## Фрагмент документа
§ §

Реальный автор устранился от повествования только внешне; его присутствие ощутимо. Максим Максимыч начинает рассказ о странном сослуживце: «наделал он хлопот, не тем будь помянут!» Хлопоты растянулись на несколько месяцев, но как следствие одной истории. А когда окидываешь взором всю книгу, понимаешь, что множественное число «хлопоты» имеет и еще один оттенок: и поводы к хлопотам многократны, без них не обходится ни одна повесть. Лермонтов умеет насыщать текст смыслом гуще, чем того требует конкретный момент повествования.
Так получилось, что герой книги – образ загадочный; субъективный элемент в его восприятии не только неизбежен, но очень активен. Это не избавляет интерпретатора от необходимости мотивировать свое мнение.
«“Герой нашего времени” – произведение этапное, фиксирующее в историко-поэтическом смысле время пристального художественного внимания к человеческой индивидуальности как носителю собственной, не ориентированной ни на сакральный образец, ни на устоявшийся авторитет, ни на авторское всезнание жизненной позиции. Персонаж как “другой” в это историко-литературное время обретает собственную значимость, собственную логику и силу, требующую к себе авторского уважения»463.
Из сложного, многогранного понятия «типическое» здесь под анализ из контрастных составляющих, обобщения и индивидуализации, взято только второе слагаемое; но и в нем выделено только активное начало (а было и пассивное: Печорин признает это в исповеди перед Мери). Так что и дельным наблюдениям трудно удержаться в узкой сфере точности; в оценках заглавного героя встретятся прямо противоречащие друг другу заявления.
Э. Г. Герштейн полагает: «Печорин задуман природой как высший образец гармоничной человеческой природы. На это указывает его всесторонняя одаренность»464. Исследовательница весьма щедро рисует воображаемые варианты плодотворной деятельности, которые могли бы быть по силам герою (даже и за пределами его исторического времени, где у героя одна «вина», что слишком рано родился). Реальный итог плачевен: «Но Печорин умер бесславно: сгинул где-то между Персией и Россией» (с. 119–120). «Рассказанная нам история его жизни – это надгробный плач над искаженным человеком» (с. 120). Вопрос, почему богатые задатки оказались искаженными, исследовательницу не привлекает, она судит по результату и к Печорину непримирима, для итогового раздела книги использовав фразу из дневника Кюхельбекера: «Этот “гадкий Печорин”». Но – в «надгробный плач» неприлично вплетать усмешку.
Очень странную трактовку образа героя времени предлагает Г. К. Щенников: «Печорин – не тип лишнего человека, оказавшегося между правительством и народом, а сверхчеловек-неудачник, бросающий вызов всему строю нравственных отношений, сложившихся в обществе (и оттого личность обаятельная), но обреченный на поражение не только в силу своей “преждевременности”, но и по причине внутреннего изъяна – предельного эгоцентризма и “экспериментаторства” в отношениях с другими людьми. Печорин – тип русского человека, наделенного беспокойной совестью, жаждущего целей высоких и истины предельно открытой»465. Тут все неладно. Если герой – неудачник, то его и нельзя называть сверхчеловеком. Исследователь видит «внутренний изъян» героя, а уравновесить его привлекательными качествами не получается. Отмена «строя нравственных отношений» Печорину не по зубам. «Беспокойной совестью» он не наделен; она бы помешала ему успокоиться после диверсии вслед за безуспешной погоней за Верой. Жажда «открытой истины» несовместима с лукавством и перед Грушницким, и перед Мери.

§ §

## Материал
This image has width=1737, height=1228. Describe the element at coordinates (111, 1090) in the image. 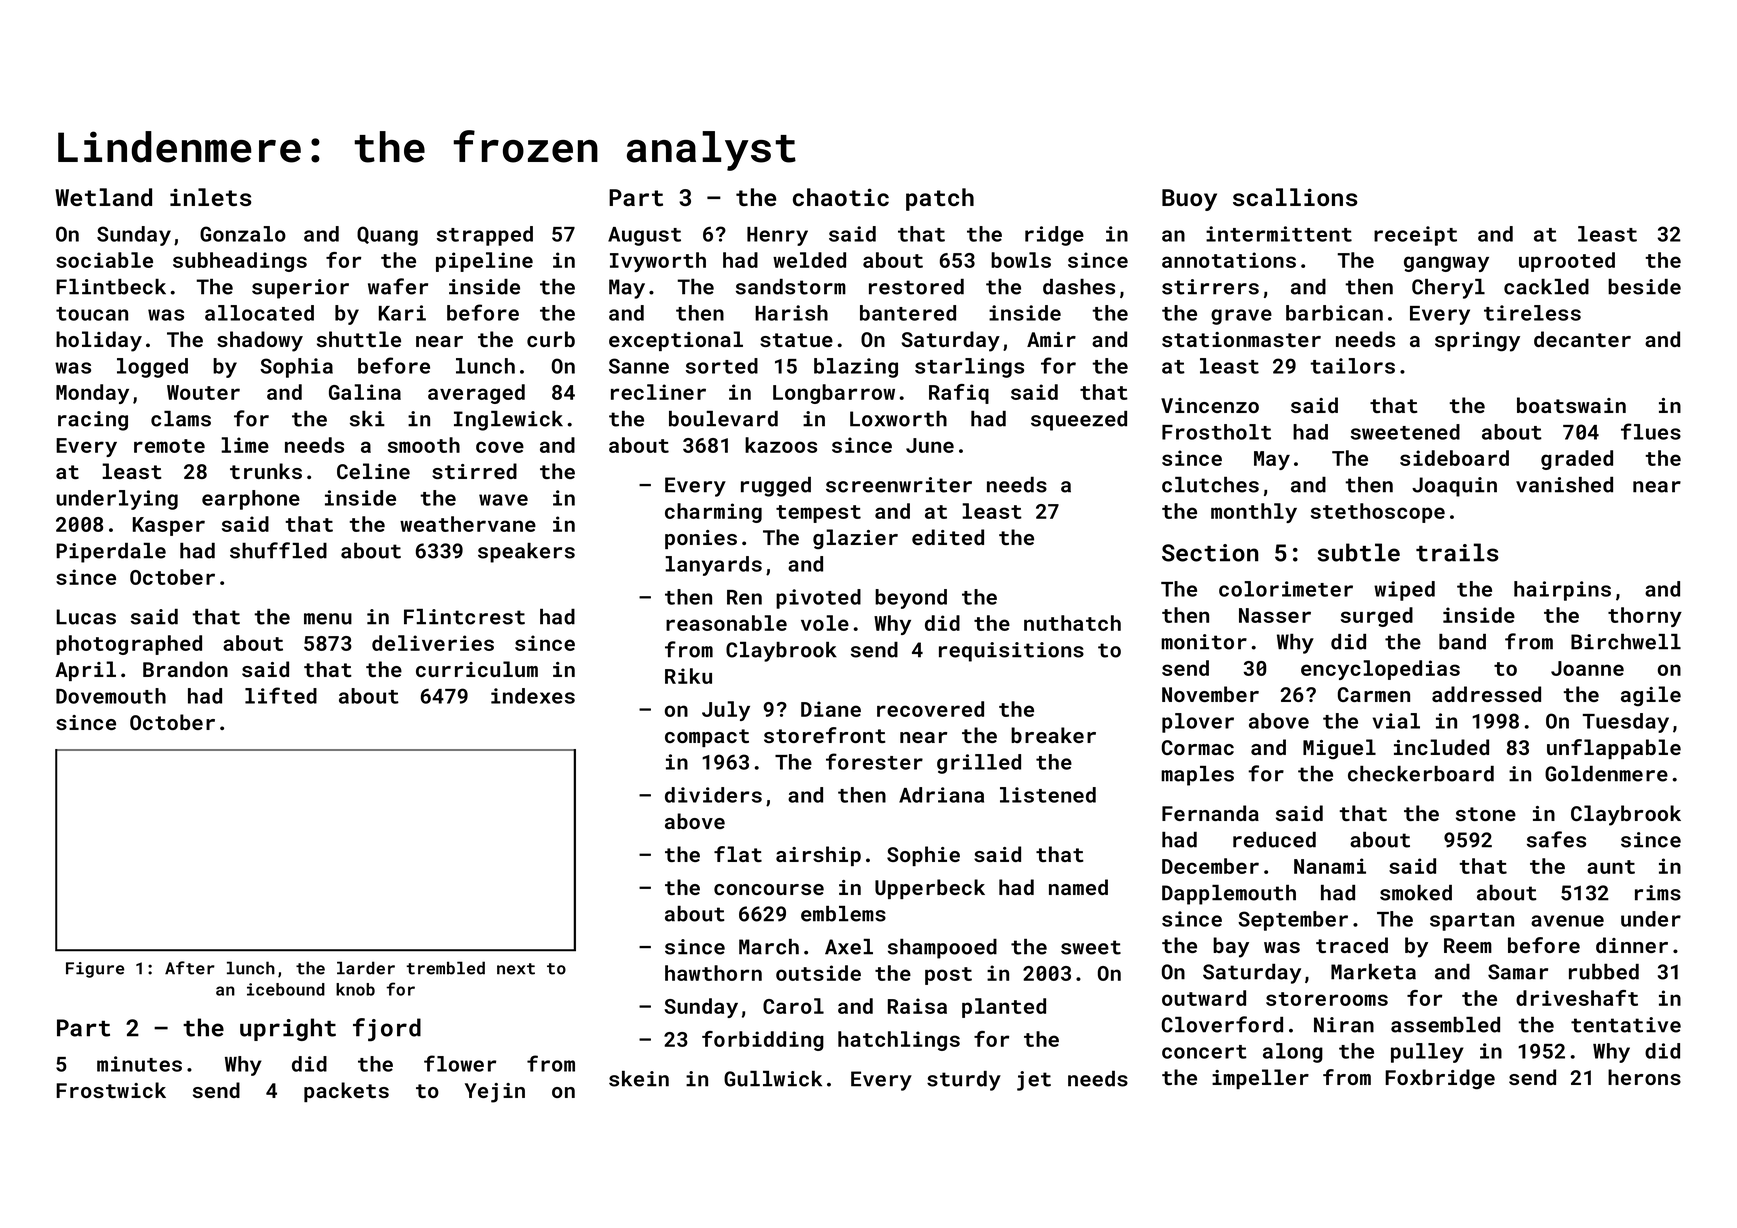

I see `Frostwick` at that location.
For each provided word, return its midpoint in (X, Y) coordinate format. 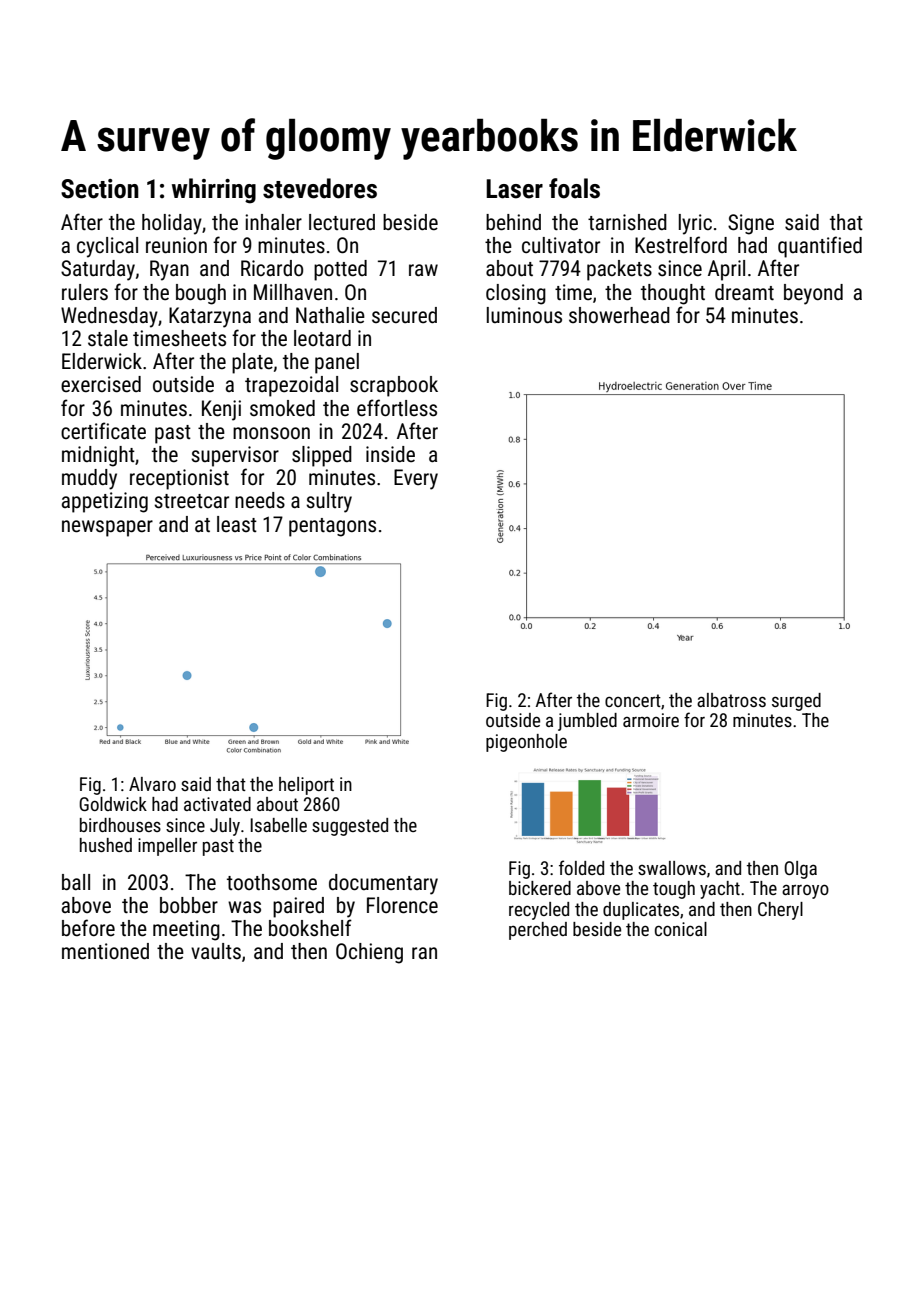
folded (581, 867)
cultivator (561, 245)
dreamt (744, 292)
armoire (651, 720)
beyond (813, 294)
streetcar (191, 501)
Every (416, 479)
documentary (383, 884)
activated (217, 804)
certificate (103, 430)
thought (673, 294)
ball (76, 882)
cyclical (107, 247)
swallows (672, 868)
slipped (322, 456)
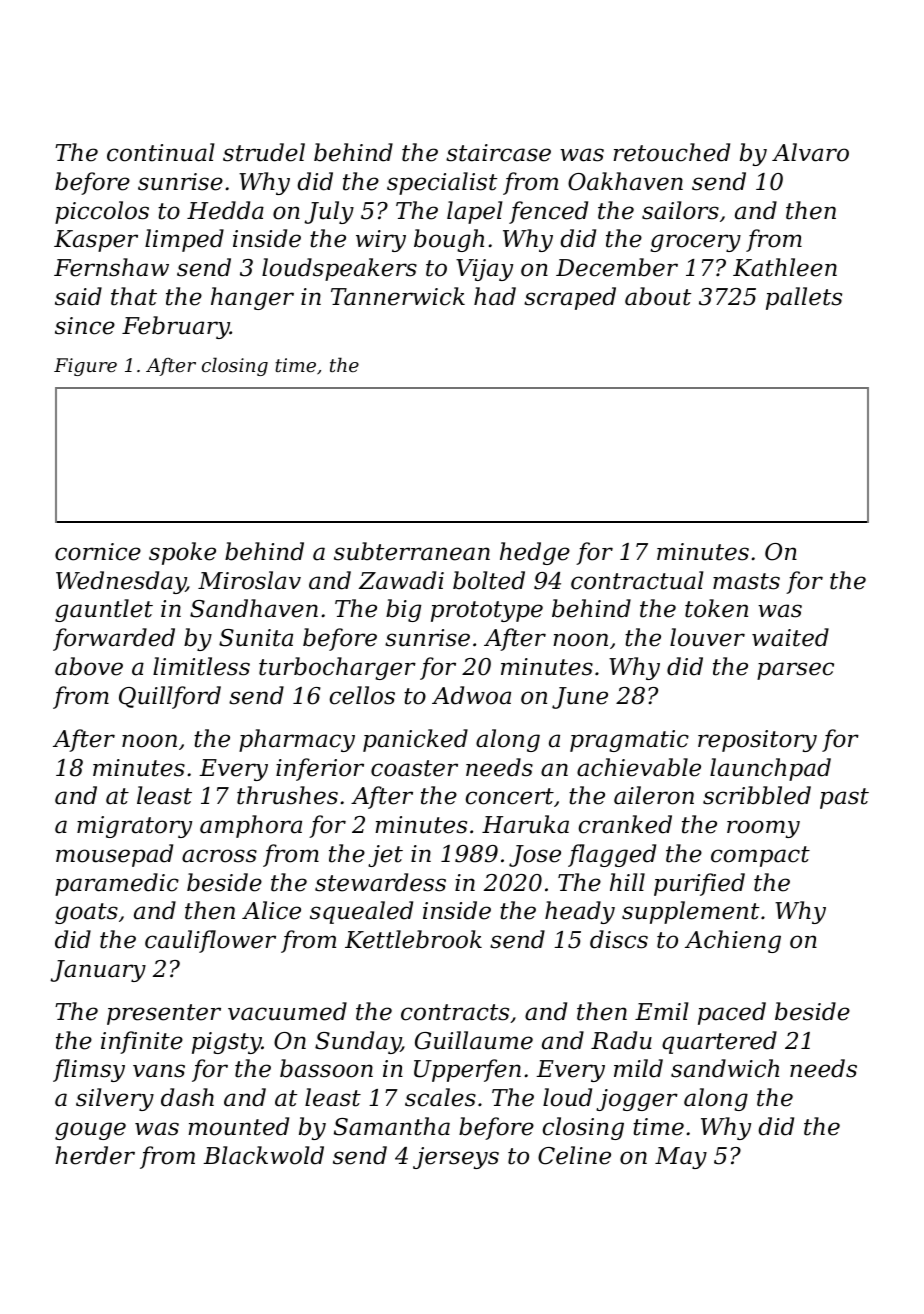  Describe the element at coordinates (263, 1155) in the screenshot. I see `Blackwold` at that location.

§ §

## Задания
• A. Воспроизведите дословно отрывок из текста о Печорине между словами «Э. Г. Герштейн» и «неприлично вплетать усмешку.» включительно.
• B. Перечислите всех персонажей романа «Герой нашего времени», которые упоминаются в тексте о Печорине.
• C. Где, согласно цитате из Э. Г. Герштейн в тексте о Печорине, сгинул Печорин?

## Ответы по заданиям
• A.
Э. Г. Герштейн полагает: «Печорин задуман природой как высший образец гармоничной человеческой природы. На это указывает его всесторонняя одаренность»464. Исследовательница весьма щедро рисует воображаемые варианты плодотворной деятельности, которые могли бы быть по силам герою (даже и за пределами его исторического времени, где у героя одна «вина», что слишком рано родился). Реальный итог плачевен: «Но Печорин умер бесславно: сгинул где-то между Персией и Россией» (с. 119–120). «Рассказанная нам история его жизни – это надгробный плач над искаженным человеком» (с. 120). Вопрос, почему богатые задатки оказались искаженными, исследовательницу не привлекает, она судит по результату и к Печорину непримирима, для итогового раздела книги использовав фразу из дневника Кюхельбекера: «Этот “гадкий Печорин”». Но – в «надгробный плач» неприлично вплетать усмешку.

• B. Максим Максимыч, Печорин, Мери, Вера, Грушницкий

• C. Где-то между Персией и Россией.